I felt it important to briefly talk about Vipassana Meditation since I took part in the course 5 months ago. I didn’t just learn Vipassana for those 10 days but was determined to bring it into my daily life… I did just that for 2 months – making sure I was meditating first thing in the morning for 1 hour followed by another hour in the afternoon/ early evening. It made me so proud to be able to stick to a routine but also feel a passion to continue what I learned.

Then I slightly let it slip, allowing ‘life’ to get in the way and I lost my hard core determination! At first I panicked, then I realised Vipassana is all about letting go of aversion and attachment so you can see things as they really are. I had to let it go and accept life’s nature of being impermeable. It was fantastic to see this and empowered me. In the past I lived in a world of attachment, believing any failure was for life, or being a certain way would be forever if I didn’t fix it NOW. So to accept that nothing is forever and to keep the intention of returning to full time meditation has kept me alive and kicking – with difficulty- but I’m clearly so much stronger than before Vipassana.

My step-father has also completed the course in May and my mother is presently on the course. This is even more amazing because the more people around you try it out and practice it, the more strength, love and insight floats around in your environment. It’s not essential and I didn’t force them, they were curious and amazed at the changes in me.

Apart from all the above, certain painful reactions I used to have still haven’t returned from being hyper sensitive to noise to anxiety in my chest. I keep having a memory jog of how I used to be 5 years ago and it shocks me how I have changed. For me the depression, stress and process of reacting badly to the environment around me (especially living in London) forced me to want to change and try and see things differently. Vipassana was invaluable in the process and I’m forever grateful plus hope to continue this for life.

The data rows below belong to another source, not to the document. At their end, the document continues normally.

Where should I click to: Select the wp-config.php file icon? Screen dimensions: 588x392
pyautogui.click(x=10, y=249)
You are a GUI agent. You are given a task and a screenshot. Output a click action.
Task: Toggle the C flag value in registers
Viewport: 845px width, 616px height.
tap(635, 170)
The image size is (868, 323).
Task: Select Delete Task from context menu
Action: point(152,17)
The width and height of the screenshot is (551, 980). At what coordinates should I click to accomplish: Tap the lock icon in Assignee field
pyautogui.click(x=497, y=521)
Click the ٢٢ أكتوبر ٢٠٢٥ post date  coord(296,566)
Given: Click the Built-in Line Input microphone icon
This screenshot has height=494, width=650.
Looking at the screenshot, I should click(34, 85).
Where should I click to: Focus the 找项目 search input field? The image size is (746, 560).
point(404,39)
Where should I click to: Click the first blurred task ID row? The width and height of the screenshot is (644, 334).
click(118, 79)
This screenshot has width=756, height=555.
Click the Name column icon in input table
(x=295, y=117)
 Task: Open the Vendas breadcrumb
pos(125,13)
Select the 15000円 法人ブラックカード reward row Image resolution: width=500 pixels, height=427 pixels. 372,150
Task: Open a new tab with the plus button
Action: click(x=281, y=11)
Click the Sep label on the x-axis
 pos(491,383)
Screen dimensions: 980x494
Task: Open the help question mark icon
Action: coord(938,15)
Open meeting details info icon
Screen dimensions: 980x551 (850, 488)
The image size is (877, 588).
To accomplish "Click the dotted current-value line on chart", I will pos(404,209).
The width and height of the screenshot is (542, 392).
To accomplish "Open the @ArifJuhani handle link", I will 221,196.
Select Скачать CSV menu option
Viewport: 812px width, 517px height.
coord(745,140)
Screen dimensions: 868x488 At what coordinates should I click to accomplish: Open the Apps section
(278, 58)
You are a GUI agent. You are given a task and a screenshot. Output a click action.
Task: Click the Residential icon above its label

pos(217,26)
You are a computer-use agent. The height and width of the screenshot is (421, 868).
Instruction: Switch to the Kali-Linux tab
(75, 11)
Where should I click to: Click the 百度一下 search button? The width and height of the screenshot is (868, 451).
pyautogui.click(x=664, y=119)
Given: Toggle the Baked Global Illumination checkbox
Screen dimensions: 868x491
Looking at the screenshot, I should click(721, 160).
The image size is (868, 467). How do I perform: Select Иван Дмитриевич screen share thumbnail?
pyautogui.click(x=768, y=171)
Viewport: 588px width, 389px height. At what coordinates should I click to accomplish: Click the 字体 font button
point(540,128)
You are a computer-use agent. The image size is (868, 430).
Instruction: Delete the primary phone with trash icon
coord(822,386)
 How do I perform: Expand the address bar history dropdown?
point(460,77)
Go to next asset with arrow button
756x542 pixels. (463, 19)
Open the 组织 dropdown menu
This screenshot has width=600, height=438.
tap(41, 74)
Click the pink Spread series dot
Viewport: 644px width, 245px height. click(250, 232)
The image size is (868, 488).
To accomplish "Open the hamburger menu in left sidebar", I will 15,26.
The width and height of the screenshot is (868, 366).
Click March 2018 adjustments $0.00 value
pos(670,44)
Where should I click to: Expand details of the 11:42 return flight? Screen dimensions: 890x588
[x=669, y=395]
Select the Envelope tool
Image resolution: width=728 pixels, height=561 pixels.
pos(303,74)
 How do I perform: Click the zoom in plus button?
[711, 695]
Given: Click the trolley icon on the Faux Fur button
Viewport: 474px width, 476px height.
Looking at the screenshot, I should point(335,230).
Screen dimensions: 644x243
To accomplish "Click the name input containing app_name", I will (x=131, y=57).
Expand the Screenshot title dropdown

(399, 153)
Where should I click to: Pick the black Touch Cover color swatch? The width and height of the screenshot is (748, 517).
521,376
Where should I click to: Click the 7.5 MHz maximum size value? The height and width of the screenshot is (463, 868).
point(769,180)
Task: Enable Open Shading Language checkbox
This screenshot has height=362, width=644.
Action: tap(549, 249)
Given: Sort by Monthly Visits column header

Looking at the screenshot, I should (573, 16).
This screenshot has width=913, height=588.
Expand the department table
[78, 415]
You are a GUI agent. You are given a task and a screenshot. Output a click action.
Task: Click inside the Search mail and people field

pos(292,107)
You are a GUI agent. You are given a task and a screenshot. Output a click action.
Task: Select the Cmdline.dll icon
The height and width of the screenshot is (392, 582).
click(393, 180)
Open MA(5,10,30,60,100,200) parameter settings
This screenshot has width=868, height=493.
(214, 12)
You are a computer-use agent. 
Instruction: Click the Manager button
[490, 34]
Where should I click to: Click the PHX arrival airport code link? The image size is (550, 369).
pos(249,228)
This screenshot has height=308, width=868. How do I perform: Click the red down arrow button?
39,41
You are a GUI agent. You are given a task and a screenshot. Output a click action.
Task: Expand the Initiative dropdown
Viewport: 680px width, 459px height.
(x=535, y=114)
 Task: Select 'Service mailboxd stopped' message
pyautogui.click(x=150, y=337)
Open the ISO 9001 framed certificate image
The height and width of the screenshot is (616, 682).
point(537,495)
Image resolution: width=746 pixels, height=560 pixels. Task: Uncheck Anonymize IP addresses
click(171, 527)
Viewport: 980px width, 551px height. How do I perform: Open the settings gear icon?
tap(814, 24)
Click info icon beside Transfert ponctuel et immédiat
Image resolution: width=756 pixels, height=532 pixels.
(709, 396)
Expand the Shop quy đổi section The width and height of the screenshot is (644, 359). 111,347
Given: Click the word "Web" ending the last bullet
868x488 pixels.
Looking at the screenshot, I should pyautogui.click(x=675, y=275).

Another great thing is the group sittings which take place across the UK and world. I go to a regular sitting in the centre of London which is free to attend and for those who have completed the 10 day course. A group sitting is very refreshing and also great if, like me, you aren’t managing the full hour anymore. There is a tape played with S. N. Goenka during the sitting which personally I love to listen to!

I’m off to Jaipur next week and will be looking into Vipassana Mediation there – the home to this wonderful scientific technique. If you’re ever there check out, www.thali.dhamma.org and they have info on there for 3 day course, 10 day course, teenage course plus where group sittings take place. It’s so refreshing to see how this technique is as popular in India as it is in Europe and beyond. There’s also plenty of opportunities to serve (be a volunteer during the course).